# 125g Mixed African



## drexel187 (Dec 22, 2010)

Tank has been up and running since October 2010. I couldn't have done it without the vast knowledge and experience shared in posts here on Cichlid-Forum. Many Thanks, Cheers!










Copadichromis azureus 









Neolamprologus brichardi









Copadichromis borleyi









Copad X ??









Fossorochromis rostratus 









Sciaenochromis fryeri









Labeotropheus trewavasae









Otopharynx lithobates









Nimbochromis livingstonii 









Aulonocara maulana 









OB Peacock Hybrid









Aulonocara jacobfreibergi









Placidochromis electra 









Placidochromis johnstoni 









Protomelas taeniolatus

















Aulonocara baenschi 









Tramitichromis sp. "Intermedius" 









Placidochromis milomo 

















Group Shots:


----------



## sakurachan1 (Apr 7, 2012)

very nice tank and fishes..*drool*. what lighting are u using?


----------



## rp-photo (Sep 22, 2011)

nice tank... especially love that OB Peacock Hybrid & Nimbochromis livingstonii


----------



## Hypnotank (Apr 30, 2012)

Great looking fish, especially that milomo, nice pics.


----------



## drexel187 (Dec 22, 2010)

Thanks very much. I am using Hagen AquaGlo fluorescent bulbs in the front fixtures and 10000k and Actinic T5 bulbs behind the fluorescents.


----------



## Guest (May 28, 2012)

Good stuff man :thumb:


----------



## Husnain (Nov 17, 2009)

Very nice fish and excellent photography =D>


----------



## cichlid-gal (Apr 27, 2012)

I love the combination of the black sand with the white rocks. The fish stand out so well in your tank. Just lovely !!


----------



## drexel187 (Dec 22, 2010)

Thanks guys, I picked up the rocks at a local garden centre.
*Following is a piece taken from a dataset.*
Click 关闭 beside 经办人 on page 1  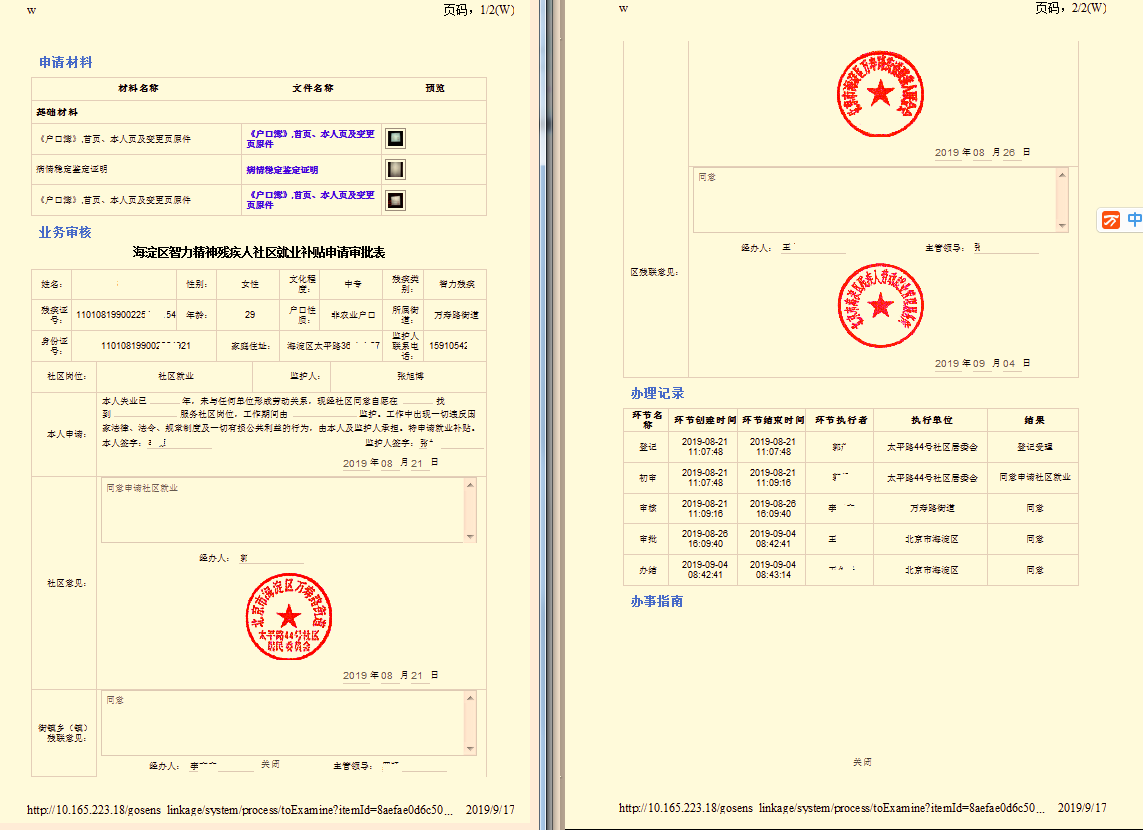click(270, 765)
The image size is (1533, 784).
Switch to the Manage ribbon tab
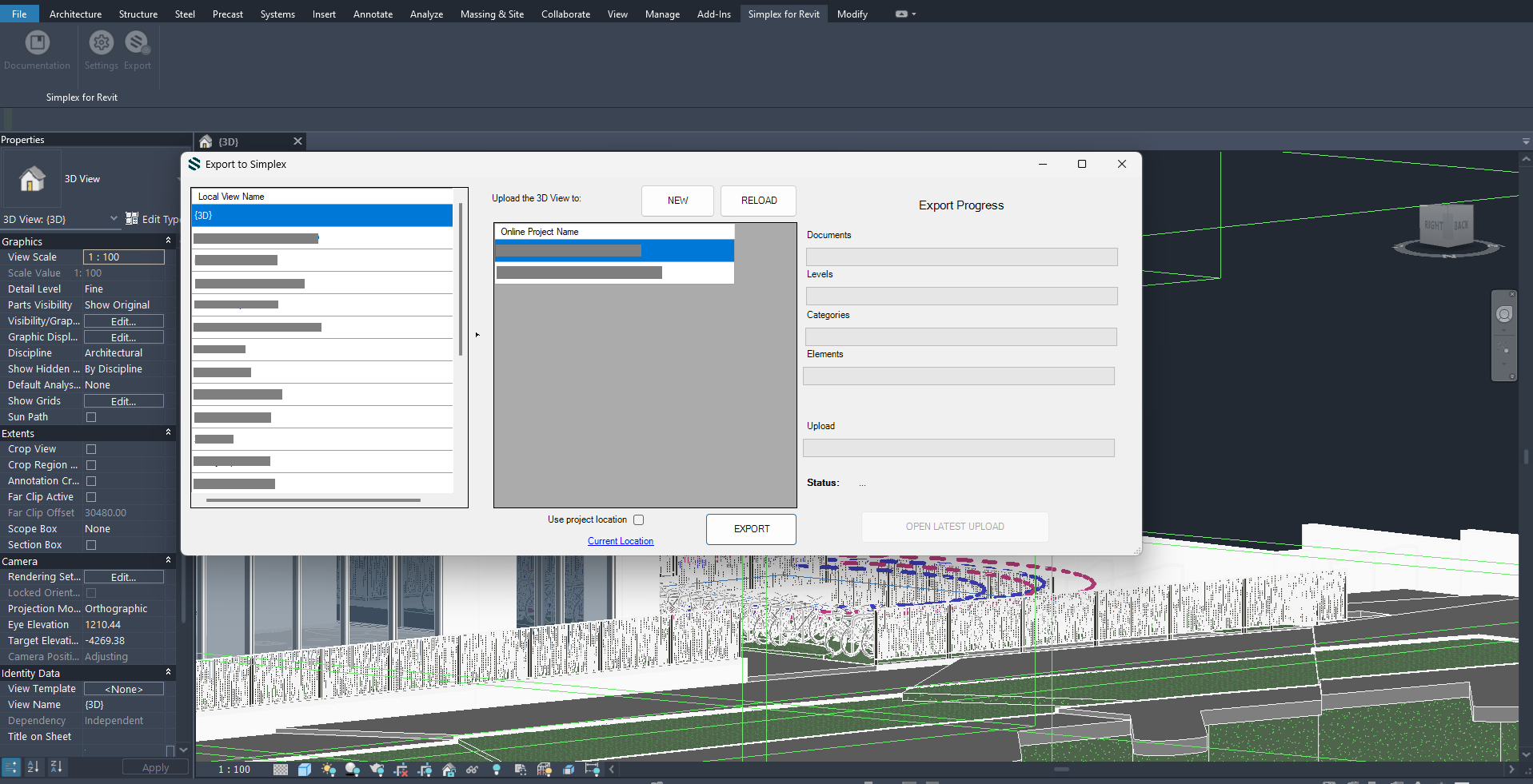point(662,14)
Sold as Caramel Creme Marble, $0.30/lb.

I've also posted a my 5g Brevis tank, here is the link:

viewtopic.php?f=41&t=245753


----------



## mayagrasi (Sep 25, 2011)

Nice fish,fryeri is really fryeri,are you sure ?


----------



## Hypnotank (Apr 30, 2012)

drexel187 said:


> Thanks very much. I am using Hagen AquaGlo fluorescent bulbs in the front fixtures and 10000k and Actinic T5 bulbs behind the fluorescents.


drexel, can you be a bit more specific in your lighting setup? I feel I have a close type of light color, but yours seems to have a bit more of the purple tinge to it that I have been after.

I have two T5 fixtures that have 2 bulbs in each fixture on my 150g.

The best I have come up with is using :

*Front Fixture* (moved up to the front of the tank on glass top)
1 coralife actinic 420
1 coralife 10,000k

*Rear Fixture* (behind the front fixture on glass top)
1 actinic deep blue 420w (came with the deep blue fixture)
1 zoo med coral sun (was hoping to bring out any natural color and some yellow with this HO bulb even though its lower in the K range)

before this setup i had the two actinic and the two 10,000ks but i was hoping to get a but more on the purple side. The LFS guy is talking me out of ordering the powerglo (same as aquaglo in terms of temp?) saying to go with a zoo med reef sun model.

Thanks again!


----------



## drexel187 (Dec 22, 2010)

Hypnotank said:


> drexel187 said:
> 
> 
> > Thanks very much. I am using Hagen AquaGlo fluorescent bulbs in the front fixtures and 10000k and Actinic T5 bulbs behind the fluorescents.
> ...


I have the Aqua Glo fluorescent bulbs in the fixtures that came with the tank moved forward to the front glass panels on top. On the back glass panels I have 2 T5 fixtures. Each fixture with 1 10,000k bulb and 1 actinic blub. So 3 different kinds of bulbs, 6 bulbs all together. The Aqua Glo fluorescent bulbs bring out a lot of red. Maybe the Aqua Glo mixed with the actinic bulbs is bringing out the purple?

I bought the tank/lights used on kijiji. For some reason the previous owner had bought 2 4ft T5s for the 6 foot tank. I didn't understand until I went to see it.










I myself never would have came up with this setup, however I find the missing foot in the back corners does help hide the filter intakes etc.


----------



## Hypnotank (Apr 30, 2012)

Thanks for the detail!
That makes a lot of sense now, there is plenty of light in there, but it seems to really be a great color blend.

Thanks again for your help.


----------



## drexel187 (Dec 22, 2010)

mayagrasi said:


> Nice fish,fryeri is really fryeri,are you sure ?


As far as I know. He is still young, hoping to see more color soon.


----------